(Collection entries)
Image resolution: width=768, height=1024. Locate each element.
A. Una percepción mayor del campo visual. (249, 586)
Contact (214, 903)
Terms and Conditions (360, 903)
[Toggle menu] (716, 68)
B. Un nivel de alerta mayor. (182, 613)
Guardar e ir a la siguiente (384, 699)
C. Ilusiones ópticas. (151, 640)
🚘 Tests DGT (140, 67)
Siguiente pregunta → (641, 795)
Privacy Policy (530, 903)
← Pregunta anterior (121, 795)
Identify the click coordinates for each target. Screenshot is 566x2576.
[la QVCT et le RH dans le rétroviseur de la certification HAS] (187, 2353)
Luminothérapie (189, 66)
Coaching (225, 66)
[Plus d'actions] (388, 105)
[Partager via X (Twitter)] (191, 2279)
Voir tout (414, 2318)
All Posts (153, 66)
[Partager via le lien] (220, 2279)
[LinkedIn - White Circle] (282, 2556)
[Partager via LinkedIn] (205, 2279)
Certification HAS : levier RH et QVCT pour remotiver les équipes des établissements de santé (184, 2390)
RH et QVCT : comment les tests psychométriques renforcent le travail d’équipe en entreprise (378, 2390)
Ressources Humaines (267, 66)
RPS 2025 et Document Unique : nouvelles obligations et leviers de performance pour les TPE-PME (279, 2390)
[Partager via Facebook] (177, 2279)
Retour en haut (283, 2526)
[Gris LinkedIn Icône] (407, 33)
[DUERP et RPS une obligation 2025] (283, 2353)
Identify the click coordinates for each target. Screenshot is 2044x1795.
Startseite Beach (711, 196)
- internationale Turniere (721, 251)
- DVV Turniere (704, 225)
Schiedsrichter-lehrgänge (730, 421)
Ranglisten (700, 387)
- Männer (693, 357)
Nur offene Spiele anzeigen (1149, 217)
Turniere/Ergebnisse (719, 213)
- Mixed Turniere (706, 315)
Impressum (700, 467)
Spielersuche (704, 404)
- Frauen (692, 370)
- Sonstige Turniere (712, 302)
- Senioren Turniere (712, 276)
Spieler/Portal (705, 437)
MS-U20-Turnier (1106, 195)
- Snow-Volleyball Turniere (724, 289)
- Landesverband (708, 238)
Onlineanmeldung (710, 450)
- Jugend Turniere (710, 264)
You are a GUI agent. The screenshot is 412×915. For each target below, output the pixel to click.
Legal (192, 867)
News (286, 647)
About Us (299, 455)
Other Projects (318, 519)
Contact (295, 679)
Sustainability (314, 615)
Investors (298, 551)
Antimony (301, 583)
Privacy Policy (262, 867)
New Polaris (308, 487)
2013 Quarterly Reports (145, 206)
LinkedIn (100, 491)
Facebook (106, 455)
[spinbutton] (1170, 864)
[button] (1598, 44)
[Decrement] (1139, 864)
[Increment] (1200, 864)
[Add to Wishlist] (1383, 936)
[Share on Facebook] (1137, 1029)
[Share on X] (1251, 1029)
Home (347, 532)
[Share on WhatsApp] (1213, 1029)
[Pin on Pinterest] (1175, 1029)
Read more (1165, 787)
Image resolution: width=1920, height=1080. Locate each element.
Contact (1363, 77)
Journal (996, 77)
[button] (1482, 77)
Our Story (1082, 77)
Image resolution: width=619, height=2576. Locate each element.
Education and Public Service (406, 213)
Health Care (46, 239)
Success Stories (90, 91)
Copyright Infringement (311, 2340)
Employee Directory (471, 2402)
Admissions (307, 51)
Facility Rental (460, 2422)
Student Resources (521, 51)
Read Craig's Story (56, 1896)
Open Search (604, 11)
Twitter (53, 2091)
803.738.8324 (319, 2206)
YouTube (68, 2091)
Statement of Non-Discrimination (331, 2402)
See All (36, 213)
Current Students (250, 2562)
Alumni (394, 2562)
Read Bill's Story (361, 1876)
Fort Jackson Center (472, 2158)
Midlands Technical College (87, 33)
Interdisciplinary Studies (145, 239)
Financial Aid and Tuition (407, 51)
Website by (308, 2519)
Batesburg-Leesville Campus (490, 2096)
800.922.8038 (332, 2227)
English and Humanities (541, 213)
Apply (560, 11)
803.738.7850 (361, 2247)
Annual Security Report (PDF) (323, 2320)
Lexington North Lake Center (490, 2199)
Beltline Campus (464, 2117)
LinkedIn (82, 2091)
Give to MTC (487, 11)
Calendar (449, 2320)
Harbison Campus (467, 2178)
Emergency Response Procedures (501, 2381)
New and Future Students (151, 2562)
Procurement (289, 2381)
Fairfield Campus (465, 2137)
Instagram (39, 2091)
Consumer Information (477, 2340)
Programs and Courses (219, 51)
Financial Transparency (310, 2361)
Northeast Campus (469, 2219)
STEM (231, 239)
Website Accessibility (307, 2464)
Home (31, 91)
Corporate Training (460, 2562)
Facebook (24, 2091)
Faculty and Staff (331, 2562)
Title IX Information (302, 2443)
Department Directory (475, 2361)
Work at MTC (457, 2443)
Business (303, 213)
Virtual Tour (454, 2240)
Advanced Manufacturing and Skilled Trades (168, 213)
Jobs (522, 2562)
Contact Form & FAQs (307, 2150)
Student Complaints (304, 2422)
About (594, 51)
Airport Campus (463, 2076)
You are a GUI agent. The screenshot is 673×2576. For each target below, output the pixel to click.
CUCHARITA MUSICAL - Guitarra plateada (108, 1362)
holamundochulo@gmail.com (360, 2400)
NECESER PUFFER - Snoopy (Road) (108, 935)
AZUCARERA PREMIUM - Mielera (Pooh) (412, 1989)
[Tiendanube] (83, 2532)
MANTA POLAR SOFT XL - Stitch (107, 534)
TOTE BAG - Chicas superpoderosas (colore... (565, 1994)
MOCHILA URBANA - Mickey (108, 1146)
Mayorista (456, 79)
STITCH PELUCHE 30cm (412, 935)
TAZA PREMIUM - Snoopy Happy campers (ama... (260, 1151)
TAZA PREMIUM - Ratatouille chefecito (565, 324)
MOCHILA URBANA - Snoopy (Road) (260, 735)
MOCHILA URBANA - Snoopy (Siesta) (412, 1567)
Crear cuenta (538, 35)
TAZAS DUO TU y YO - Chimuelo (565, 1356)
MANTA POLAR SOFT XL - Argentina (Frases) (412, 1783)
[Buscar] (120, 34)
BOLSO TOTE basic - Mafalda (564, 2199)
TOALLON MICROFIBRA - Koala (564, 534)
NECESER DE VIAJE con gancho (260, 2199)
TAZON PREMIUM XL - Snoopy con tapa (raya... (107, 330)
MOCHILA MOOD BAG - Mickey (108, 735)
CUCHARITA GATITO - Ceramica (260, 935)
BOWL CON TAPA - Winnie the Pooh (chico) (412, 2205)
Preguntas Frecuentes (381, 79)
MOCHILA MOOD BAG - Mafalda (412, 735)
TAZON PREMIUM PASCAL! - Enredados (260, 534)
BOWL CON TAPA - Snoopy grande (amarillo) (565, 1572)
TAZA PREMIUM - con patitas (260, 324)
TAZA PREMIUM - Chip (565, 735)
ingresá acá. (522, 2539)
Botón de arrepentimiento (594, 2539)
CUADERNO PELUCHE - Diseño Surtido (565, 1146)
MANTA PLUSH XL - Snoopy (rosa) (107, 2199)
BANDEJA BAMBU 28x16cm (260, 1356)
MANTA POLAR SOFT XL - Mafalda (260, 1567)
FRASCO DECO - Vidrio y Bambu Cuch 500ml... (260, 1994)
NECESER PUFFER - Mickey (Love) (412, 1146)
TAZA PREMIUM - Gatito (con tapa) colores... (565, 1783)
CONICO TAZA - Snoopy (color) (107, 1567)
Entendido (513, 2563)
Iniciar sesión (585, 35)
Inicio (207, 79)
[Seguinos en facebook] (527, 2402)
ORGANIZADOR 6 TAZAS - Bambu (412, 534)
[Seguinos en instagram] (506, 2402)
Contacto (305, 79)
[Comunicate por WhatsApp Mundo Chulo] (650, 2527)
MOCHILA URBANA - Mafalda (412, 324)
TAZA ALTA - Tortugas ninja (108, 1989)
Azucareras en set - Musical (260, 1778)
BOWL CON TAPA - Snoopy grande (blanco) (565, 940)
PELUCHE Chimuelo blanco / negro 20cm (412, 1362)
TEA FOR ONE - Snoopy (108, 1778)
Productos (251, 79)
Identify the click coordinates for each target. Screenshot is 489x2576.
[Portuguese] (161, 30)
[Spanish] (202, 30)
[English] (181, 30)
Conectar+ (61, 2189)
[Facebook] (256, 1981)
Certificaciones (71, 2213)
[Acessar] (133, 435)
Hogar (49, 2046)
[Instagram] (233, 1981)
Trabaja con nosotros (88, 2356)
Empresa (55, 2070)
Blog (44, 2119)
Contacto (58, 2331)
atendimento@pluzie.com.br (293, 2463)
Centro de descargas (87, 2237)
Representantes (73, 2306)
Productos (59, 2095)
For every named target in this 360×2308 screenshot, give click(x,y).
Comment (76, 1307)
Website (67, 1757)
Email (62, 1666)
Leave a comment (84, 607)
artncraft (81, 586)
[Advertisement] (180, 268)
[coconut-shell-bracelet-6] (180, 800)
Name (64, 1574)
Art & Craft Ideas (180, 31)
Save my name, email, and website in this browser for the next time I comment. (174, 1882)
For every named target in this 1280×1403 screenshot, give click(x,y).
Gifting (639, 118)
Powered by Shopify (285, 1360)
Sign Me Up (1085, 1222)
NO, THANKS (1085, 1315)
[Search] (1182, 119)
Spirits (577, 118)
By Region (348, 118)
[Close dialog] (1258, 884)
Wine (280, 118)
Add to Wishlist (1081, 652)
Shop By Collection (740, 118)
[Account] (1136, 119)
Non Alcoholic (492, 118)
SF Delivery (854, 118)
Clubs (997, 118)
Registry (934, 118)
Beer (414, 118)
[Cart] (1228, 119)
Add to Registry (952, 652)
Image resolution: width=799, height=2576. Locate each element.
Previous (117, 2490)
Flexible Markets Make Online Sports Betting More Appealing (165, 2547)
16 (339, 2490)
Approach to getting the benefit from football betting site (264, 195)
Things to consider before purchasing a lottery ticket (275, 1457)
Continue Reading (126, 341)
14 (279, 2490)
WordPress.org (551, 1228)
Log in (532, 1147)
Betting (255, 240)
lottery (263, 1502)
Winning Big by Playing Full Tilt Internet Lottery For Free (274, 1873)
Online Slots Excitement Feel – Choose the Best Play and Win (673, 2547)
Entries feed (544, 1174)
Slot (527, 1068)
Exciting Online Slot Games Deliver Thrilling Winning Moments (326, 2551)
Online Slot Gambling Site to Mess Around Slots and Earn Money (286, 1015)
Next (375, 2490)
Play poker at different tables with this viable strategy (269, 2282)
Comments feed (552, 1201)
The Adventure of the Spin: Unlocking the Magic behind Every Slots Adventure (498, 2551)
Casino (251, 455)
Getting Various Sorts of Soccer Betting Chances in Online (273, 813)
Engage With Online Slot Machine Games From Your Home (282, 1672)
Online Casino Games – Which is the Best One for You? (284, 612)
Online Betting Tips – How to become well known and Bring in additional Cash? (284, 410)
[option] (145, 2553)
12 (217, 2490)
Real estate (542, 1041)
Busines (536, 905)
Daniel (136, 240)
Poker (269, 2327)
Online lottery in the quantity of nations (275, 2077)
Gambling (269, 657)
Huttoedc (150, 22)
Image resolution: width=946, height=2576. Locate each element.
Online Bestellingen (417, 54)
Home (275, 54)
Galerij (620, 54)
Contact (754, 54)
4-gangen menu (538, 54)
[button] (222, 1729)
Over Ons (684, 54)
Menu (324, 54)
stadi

→ **Exercise aim**: Your reply is to repeat, unchanged, the lines above running from the one with "Flexible Markets Make" up to and including the one with "Daniel (136, 240)".

→ **Response to the exercise**:
Flexible Markets Make Online Sports Betting More Appealing (165, 2547)
16 (339, 2490)
Approach to getting the benefit from football betting site (264, 195)
Things to consider before purchasing a lottery ticket (275, 1457)
Continue Reading (126, 341)
14 (279, 2490)
WordPress.org (551, 1228)
Log in (532, 1147)
Betting (255, 240)
lottery (263, 1502)
Winning Big by Playing Full Tilt Internet Lottery For Free (274, 1873)
Online Slots Excitement Feel – Choose the Best Play and Win (673, 2547)
Entries feed (544, 1174)
Slot (527, 1068)
Exciting Online Slot Games Deliver Thrilling Winning Moments (326, 2551)
Online Slot Gambling Site to Mess Around Slots and Earn Money (286, 1015)
Next (375, 2490)
Play poker at different tables with this viable strategy (269, 2282)
Comments feed (552, 1201)
The Adventure of the Spin: Unlocking the Magic behind Every Slots Adventure (498, 2551)
Casino (251, 455)
Getting Various Sorts of Soccer Betting Chances in Online (273, 813)
Engage With Online Slot Machine Games From Your Home (282, 1672)
Online Casino Games – Which is the Best One for You? (284, 612)
Online Betting Tips – How to become well known and Bring in additional Cash? (284, 410)
[option] (145, 2553)
12 (217, 2490)
Real estate (542, 1041)
Busines (536, 905)
Daniel (136, 240)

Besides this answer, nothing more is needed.